Pandas DataFrame Indexing: Set the Index of a Pandas Dataframe

Set Index Of A Dataframe In Python

Hello Readers! In this tutorial, we are going to discuss the different ways to set the index of a Pandas DataFrame object in Python.


What do we mean by indexing of a Pandas Dataframe?

In Python, when we create a Pandas DataFrame object using the pd.DataFrame() function which is defined in the Pandas module automatically (by default) address in the form of row indices and column indices is generated to represent each data element/point in the DataFrame that is called index.

But, the row indices are called the index of the DataFrame, and column indices are simply called columns. The index of a Pandas DataFrame object uniquely identifies its rows. Let’s start our core discussion about the different ways to set the index of a Pandas DataFrame object in Python.

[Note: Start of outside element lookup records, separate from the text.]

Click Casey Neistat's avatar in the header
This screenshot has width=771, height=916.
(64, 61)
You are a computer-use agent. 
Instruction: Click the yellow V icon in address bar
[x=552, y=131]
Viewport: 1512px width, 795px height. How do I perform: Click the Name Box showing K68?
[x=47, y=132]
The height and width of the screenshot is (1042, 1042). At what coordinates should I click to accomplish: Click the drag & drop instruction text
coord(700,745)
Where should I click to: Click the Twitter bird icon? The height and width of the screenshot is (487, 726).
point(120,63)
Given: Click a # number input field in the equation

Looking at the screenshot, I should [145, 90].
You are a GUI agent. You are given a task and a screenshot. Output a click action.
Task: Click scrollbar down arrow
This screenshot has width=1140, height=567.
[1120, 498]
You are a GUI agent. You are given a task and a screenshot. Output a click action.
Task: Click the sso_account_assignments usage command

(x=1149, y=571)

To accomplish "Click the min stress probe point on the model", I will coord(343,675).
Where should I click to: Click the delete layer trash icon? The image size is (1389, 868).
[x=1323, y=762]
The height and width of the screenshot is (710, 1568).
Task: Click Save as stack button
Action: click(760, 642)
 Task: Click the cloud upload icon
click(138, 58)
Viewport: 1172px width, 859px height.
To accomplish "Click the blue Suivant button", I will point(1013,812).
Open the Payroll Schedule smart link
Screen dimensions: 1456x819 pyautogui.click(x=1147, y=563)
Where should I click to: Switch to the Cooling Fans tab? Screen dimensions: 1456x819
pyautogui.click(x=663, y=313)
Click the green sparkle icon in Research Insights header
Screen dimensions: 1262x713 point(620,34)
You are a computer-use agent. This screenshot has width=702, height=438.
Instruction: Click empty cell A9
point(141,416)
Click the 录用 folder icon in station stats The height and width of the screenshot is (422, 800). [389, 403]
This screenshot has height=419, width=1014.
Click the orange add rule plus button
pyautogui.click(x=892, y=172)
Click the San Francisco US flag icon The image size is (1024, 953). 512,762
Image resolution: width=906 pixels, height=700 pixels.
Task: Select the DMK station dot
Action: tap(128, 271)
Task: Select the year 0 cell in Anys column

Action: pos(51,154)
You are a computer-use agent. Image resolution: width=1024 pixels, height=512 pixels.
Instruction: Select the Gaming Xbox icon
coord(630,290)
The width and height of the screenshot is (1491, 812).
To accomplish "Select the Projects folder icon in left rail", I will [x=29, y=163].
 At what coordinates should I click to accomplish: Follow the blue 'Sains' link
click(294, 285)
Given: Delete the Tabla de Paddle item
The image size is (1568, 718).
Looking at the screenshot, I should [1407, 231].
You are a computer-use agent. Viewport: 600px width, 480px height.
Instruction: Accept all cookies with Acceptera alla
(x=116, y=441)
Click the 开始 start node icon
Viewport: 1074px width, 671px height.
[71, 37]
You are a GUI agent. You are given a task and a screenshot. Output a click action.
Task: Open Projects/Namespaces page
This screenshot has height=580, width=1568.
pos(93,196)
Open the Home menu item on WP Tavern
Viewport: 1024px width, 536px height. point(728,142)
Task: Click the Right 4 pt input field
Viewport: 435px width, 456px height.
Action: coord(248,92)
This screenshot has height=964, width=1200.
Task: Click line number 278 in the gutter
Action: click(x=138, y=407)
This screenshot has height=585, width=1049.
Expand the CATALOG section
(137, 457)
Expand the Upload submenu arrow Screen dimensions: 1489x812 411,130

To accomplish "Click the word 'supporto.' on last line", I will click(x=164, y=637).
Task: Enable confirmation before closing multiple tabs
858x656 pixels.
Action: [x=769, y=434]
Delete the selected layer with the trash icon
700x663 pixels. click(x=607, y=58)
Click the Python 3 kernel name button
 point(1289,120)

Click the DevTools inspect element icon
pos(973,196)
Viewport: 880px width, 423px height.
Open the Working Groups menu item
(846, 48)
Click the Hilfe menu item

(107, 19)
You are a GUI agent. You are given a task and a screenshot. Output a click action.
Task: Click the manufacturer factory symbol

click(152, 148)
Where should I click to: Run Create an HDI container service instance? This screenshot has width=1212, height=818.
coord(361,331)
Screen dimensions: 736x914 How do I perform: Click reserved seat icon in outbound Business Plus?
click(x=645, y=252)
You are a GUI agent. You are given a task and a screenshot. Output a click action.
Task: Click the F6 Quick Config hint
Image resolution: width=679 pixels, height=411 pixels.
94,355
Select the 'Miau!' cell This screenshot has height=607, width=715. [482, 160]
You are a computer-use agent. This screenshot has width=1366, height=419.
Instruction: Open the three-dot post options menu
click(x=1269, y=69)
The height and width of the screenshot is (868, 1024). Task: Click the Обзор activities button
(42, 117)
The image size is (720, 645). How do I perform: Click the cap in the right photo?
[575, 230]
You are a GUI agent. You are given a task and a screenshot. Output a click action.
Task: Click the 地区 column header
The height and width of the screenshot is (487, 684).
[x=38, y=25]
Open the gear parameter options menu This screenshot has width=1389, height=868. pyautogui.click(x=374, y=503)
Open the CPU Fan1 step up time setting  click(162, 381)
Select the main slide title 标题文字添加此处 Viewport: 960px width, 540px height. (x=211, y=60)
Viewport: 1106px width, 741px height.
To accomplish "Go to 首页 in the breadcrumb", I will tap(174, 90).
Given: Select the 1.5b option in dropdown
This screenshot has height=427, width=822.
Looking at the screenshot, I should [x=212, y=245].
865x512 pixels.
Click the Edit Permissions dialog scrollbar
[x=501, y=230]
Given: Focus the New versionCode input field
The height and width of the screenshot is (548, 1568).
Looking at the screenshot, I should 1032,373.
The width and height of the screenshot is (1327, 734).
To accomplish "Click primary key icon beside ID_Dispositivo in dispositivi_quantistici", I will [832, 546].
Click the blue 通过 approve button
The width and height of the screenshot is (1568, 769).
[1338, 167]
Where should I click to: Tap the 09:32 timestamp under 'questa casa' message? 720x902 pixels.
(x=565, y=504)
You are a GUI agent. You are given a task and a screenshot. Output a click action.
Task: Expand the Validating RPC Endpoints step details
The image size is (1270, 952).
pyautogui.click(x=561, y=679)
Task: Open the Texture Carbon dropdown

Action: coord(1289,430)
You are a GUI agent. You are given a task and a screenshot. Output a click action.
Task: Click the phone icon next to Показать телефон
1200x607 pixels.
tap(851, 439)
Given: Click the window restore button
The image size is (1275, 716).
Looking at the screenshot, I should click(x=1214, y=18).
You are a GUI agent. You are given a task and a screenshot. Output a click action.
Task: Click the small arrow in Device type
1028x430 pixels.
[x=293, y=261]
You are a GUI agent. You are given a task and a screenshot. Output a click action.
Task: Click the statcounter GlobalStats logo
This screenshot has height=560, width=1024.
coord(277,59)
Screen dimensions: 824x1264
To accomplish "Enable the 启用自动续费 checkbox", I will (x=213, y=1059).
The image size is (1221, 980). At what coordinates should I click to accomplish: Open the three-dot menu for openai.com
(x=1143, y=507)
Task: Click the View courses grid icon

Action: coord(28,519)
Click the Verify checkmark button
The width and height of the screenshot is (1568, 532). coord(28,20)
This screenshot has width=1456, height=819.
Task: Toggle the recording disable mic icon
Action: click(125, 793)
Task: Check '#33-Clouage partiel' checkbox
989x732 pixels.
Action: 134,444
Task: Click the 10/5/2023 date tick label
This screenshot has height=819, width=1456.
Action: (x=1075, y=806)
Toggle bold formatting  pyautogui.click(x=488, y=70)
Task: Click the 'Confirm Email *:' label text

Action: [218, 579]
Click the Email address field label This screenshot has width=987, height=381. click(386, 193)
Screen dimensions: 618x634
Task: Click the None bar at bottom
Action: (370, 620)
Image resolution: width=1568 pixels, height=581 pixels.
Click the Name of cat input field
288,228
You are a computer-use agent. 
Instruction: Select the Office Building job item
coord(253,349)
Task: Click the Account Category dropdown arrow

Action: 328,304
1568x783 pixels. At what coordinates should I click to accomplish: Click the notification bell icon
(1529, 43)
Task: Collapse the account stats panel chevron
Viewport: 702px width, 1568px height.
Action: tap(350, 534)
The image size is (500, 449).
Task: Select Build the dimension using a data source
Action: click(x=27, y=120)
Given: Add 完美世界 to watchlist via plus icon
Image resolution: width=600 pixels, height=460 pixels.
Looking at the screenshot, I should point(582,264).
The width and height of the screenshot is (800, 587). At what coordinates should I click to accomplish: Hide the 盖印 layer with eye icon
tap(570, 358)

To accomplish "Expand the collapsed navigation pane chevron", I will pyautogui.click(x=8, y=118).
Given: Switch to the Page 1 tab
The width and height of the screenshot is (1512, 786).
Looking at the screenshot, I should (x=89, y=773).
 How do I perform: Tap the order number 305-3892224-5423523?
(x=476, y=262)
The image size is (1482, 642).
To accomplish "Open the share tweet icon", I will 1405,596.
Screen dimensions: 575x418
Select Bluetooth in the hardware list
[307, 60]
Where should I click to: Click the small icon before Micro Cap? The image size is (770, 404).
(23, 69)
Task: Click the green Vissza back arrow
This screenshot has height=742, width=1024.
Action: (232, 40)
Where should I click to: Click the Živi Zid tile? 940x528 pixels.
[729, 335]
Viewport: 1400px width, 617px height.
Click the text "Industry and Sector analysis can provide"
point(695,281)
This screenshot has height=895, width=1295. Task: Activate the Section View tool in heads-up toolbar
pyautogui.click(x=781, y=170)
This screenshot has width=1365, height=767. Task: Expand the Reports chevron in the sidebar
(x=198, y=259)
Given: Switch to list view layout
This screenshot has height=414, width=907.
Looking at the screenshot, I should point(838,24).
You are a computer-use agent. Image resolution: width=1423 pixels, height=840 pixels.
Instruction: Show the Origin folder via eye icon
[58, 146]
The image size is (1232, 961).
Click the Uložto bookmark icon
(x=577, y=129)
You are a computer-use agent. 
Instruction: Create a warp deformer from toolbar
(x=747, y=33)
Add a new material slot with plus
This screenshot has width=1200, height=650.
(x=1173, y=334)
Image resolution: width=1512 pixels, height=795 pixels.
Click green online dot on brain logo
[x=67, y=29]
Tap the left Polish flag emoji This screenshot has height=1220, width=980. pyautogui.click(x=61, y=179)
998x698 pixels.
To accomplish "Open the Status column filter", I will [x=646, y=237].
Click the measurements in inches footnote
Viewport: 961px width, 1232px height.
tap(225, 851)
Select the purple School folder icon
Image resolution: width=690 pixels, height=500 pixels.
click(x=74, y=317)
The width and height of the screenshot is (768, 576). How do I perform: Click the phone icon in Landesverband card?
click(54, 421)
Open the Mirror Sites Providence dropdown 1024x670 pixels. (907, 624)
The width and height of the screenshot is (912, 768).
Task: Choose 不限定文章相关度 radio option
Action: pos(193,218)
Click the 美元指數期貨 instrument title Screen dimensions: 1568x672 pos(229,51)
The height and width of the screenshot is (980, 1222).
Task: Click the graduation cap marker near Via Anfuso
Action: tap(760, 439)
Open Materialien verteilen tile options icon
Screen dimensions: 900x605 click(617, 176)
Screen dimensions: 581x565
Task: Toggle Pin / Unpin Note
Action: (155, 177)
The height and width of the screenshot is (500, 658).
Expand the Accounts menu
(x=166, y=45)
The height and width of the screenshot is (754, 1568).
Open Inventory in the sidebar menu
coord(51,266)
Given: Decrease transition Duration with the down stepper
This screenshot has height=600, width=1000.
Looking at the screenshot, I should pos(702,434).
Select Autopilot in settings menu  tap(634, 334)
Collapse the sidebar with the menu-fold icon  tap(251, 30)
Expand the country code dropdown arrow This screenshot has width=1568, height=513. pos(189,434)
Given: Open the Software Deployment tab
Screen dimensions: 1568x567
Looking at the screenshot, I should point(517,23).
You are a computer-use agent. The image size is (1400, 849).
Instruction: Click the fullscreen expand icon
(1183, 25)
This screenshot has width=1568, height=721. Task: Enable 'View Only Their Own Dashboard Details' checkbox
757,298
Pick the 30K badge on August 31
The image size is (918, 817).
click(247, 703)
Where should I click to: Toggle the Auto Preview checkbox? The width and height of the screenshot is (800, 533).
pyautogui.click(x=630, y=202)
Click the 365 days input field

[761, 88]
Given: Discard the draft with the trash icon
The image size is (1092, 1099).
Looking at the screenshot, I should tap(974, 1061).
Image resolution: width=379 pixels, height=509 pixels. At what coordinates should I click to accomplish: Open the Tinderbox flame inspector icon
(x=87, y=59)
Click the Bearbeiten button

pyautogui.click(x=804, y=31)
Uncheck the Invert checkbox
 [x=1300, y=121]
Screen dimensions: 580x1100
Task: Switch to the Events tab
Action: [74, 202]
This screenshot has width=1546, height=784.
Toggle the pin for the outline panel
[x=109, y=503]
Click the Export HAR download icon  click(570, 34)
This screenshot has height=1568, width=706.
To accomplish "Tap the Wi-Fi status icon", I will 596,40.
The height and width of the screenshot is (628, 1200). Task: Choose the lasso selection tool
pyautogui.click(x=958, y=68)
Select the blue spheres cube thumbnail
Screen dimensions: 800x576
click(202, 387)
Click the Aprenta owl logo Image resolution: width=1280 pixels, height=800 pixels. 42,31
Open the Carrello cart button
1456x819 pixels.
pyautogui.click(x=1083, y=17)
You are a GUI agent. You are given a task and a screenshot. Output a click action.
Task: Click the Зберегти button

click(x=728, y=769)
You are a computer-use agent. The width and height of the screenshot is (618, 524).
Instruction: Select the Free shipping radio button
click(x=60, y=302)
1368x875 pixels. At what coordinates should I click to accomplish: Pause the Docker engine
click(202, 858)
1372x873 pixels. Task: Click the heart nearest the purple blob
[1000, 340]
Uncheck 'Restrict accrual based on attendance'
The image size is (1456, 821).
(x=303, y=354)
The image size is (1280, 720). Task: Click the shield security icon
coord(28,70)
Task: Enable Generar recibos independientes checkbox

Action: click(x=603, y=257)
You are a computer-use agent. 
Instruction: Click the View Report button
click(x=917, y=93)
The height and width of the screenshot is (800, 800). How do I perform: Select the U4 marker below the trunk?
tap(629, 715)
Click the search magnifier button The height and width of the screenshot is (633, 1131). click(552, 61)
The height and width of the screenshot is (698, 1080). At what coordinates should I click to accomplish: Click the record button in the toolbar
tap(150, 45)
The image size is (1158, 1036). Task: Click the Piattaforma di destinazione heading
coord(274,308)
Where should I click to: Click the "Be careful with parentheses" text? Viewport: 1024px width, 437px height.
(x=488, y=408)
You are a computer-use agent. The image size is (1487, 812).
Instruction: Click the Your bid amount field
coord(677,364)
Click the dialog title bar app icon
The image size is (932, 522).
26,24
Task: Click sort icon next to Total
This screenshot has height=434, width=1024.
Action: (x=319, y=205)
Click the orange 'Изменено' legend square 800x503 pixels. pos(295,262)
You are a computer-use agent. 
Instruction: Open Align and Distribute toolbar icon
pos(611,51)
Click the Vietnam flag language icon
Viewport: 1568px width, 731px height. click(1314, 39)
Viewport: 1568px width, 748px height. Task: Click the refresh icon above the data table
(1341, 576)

Set index of the DataFrame while creating

In Python, we can set the index of the DataFrame while creating it using the index parameter. In this method, we create a Python list and pass it to the index parameter of the pd.DataFrame() function to its index. Let’s implement this through Python code.

# Import Pandas module
import pandas as pd 

# Create a Python dictionary
data = {'Name': ['Rajan', 'Raman', 'Deepak', 'David', 'Shivam'],
        'Marks': [93, 88, 95, 75, 99],
        'City': ['Agra', 'Pune', 'Delhi', 'Sivan', 'Delhi']}

# Create a Python list of Roll NOs
Roll = [11, 12, 13, 14, 15]

# Create a DataFrame from the dictionary
# and set Roll column as the index
# using DataFrame() function with index parameter
df = pd.DataFrame(data, index = Roll)
print(df)

Output:

Set Index Using Index Parameter

Set index of the DataFrame using existing columns

In Python, we can easily set any existing column or columns of a Pandas DataFrame object as its index in the following ways.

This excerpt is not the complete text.